Let us say I have data for 300 firms(level 1) in 10 countries (level 2). The level 1 variables are PQ and size. Level 2 variable is the per capita GDP.
library(lme4)
set.seed(1)
PQ <- runif(300,7,21)
id <- (1:300)
country <- sample(1:10,300,replace=T)
size <- sample(1:25000,300,replace=T)
GDP <- sample(800:40000,10,replace=T)
Country1 <- 1:10
L1data <- as.data.frame(cbind(id,country,PQ,size))
L2data <- as.data.frame(cbind(Country1,GDP))
MLdata <- merge(L1data,L2data, by.x = "country", by.y = "Country1")
dummymodel <- lmer(PQ ~ size + GDP + (size|country), data = MLdata, REML = F)

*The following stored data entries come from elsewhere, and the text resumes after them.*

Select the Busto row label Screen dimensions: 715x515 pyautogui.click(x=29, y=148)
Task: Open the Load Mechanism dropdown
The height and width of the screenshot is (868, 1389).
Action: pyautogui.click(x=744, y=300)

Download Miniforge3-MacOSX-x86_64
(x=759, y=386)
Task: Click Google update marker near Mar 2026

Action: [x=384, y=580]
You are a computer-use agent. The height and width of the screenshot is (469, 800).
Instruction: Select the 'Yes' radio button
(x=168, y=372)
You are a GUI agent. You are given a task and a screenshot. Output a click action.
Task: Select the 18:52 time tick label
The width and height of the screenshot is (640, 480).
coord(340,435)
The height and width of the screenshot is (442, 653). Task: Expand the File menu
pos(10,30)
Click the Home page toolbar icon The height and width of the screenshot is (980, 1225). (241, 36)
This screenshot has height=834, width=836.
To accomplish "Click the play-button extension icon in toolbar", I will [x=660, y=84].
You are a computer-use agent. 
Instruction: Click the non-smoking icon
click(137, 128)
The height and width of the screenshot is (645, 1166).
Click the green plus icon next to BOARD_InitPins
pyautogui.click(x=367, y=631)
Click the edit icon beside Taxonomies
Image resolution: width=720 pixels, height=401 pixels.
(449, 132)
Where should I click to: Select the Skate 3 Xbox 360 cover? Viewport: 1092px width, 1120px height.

When I run this I get warning messages
Warning messages: 1: Some predictor variables are on very different scales: consider rescaling 2: In checkConv(attr(opt, "derivs"), opt$par, ctrl = control$checkConv, : Model failed to converge with max|grad| = 1.77081 (tol = 0.002, component 1) 3: In checkConv(attr(opt, "derivs"), opt$par, ctrl = control$checkConv, :
Model is nearly unidentifiable: very large eigenvalue - Rescale variables?; Model is nearly unidentifiable: large eigenvalue ratio - Rescale variables?
In fact when I run the model with the original data I get an additional warning message:
Model failed to converge: degenerate Hessian with 1 negative eigenvalues
I guess I need to scale the independent variables to solve this problem. What is the correct way to scale in multilevel regression like this? The question is important as the results of multilevel models are dependent on scaling. Or is there some other problem that I am not able to locate?